NX-5948: This BTK degrader recruits the E3 ligase binder, leading to ubiquitination and proteasome degradation of BTK. In the NX-5948-301 trial (NCT05131022), patients with CLL/SLL received varying doses of NX-5948. The objective response rate was 75.5%, with 73.5% of patients exhibiting a partial response. Nirav N. Shah, MD, associate professor of medicine at the Medical College of Wisconsin, emphasized the unmet clinical need for patients who progress after traditional covalent BTK inhibitors and BCL2 inhibitors, highlighting NX-5948 as a potential new therapy for these patients.

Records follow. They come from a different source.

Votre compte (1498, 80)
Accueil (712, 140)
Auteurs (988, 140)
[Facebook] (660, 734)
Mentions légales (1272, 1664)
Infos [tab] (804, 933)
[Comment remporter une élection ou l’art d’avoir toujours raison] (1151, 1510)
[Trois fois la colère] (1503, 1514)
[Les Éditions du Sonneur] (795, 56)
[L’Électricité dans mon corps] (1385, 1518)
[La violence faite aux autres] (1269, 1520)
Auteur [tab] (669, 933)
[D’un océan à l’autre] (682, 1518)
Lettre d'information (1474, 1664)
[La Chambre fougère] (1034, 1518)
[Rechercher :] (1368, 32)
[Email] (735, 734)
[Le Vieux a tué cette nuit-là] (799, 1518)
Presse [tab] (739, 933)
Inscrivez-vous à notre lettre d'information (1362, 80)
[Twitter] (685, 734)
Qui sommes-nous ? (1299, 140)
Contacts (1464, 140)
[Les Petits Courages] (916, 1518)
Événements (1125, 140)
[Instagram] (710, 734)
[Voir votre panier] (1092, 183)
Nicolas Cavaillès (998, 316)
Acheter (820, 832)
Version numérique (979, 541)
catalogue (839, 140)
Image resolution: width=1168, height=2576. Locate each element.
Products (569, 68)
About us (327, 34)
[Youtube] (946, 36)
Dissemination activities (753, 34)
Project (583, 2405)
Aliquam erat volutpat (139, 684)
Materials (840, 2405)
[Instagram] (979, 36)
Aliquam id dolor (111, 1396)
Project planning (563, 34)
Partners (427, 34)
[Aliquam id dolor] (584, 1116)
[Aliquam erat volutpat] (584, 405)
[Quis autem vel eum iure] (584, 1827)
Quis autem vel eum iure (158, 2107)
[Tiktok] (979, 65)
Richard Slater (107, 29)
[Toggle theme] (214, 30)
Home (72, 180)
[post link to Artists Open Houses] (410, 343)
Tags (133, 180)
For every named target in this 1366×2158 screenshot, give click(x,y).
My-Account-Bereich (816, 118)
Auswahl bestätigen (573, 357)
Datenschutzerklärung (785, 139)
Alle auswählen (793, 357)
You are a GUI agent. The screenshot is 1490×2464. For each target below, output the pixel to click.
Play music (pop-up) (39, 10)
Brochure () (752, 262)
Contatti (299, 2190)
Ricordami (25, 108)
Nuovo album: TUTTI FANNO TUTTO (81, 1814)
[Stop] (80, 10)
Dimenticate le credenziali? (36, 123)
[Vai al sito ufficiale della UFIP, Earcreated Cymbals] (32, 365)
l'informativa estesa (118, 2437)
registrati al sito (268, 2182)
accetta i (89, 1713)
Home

AC676: This BTK chimeric degrader utilizes a Protein-Protein Interaction Targeting Chimeras (PPI-TAC) platform from Accutar Biotech. By linking a BTK ligand to the cereblon E3-ligase recruiting ligand, AC676 brings BTK in proximity to cereblon, inducing ubiquitination and degradation of BTK. A phase 1 dose-escalation study (NCT05780034) is currently underway to determine the safety and tolerability of AC676 in patients with B-cell malignancies. Tees noted that the trial may expand inclusion criteria to include patients with central nervous system involvement of disease, given signals suggesting that BTK degraders can cross the blood-brain barrier effectively.
Safety and Tolerability
Early data suggest that BTK degraders have manageable safety profiles, with some similarities to traditional BTK inhibitors. Common adverse events include fatigue, contusion, and neutropenia. While some studies have reported cases of major hemorrhage and atrial fibrillation, these events appear to be infrequent. Continued monitoring and larger patient cohorts are needed to fully characterize the long-term safety of these agents.
Future Directions
The development of BTK degraders represents a significant advancement in the treatment of B-cell malignancies. As these agents continue to advance through clinical trials, they hold the potential to overcome resistance to traditional BTK inhibitors and improve outcomes for patients with relapsed or refractory disease. Future research will focus on exploring BTK degraders in earlier lines of therapy, in combination with other agents, and in other disease entities, such as autoimmune diseases.